## Directions for this task
Scale the data from its beginning up to and including the line containing "(x=719, y=34)", reproducing every line with the requests included. Multiply each coordinate in the answers by 2.1 and round to the nearest whole number, with halves rounded up, leaving all other numbers unchanged.

## Stored records

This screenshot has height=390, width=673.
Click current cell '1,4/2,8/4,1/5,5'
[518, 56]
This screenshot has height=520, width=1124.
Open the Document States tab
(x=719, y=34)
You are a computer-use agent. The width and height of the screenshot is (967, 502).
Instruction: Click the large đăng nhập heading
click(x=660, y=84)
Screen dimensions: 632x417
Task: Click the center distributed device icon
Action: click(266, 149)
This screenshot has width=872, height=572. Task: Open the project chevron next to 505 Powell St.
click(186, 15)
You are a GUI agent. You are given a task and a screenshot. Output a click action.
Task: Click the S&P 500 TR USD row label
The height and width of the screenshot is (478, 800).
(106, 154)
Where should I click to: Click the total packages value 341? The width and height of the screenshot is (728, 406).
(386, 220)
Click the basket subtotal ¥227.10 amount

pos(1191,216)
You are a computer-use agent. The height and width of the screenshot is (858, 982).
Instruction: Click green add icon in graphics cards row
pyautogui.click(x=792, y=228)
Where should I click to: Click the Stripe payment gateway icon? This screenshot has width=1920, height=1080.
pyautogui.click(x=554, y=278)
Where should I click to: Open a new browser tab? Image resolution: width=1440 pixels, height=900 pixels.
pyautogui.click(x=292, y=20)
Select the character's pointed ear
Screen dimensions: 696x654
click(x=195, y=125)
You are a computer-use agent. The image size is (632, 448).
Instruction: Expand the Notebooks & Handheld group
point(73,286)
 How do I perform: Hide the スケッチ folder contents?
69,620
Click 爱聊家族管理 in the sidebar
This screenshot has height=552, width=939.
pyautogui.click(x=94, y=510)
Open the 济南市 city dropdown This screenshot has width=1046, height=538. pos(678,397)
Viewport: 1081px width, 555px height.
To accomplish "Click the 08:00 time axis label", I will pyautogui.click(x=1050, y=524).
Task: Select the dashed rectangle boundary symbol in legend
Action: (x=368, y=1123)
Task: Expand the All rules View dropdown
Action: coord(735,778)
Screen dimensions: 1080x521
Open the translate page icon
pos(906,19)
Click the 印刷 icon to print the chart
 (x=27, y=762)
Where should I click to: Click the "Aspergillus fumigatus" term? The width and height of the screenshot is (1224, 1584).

## Output for this task
This screenshot has height=390, width=673.
Click current cell '1,4/2,8/4,1/5,5'
[1088, 118]
This screenshot has height=520, width=1124.
Open the Document States tab
(x=1510, y=71)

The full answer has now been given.